+++ Record extracts
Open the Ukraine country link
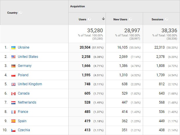The image size is (180, 135). tap(24, 47)
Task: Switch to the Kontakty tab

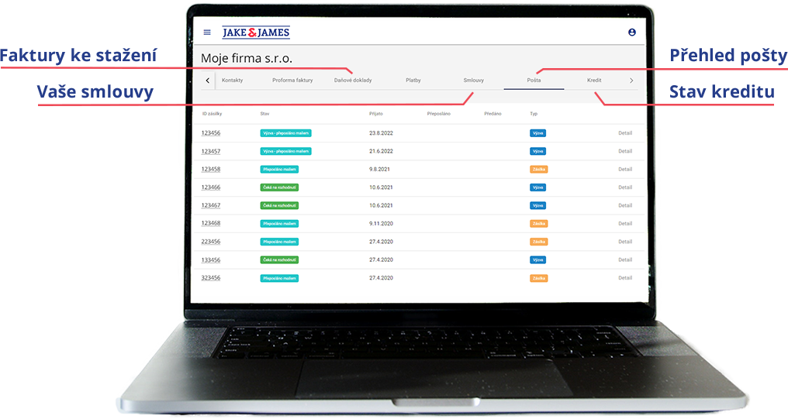Action: click(x=233, y=81)
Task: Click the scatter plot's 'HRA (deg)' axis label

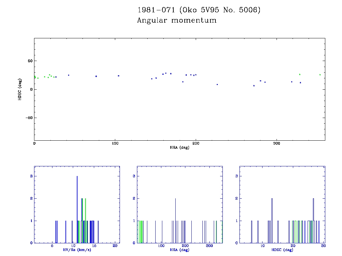Action: pyautogui.click(x=179, y=147)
++++++
#### Work required
Each line from the one with "Task: Switch to the Kontakty tab" through the final line of the records must be copied exactly, with no pictures and no additional lines.

#### Written answer
Task: Switch to the Kontakty tab

Action: click(x=233, y=81)
Task: Click the scatter plot's 'HRA (deg)' axis label

Action: pyautogui.click(x=179, y=147)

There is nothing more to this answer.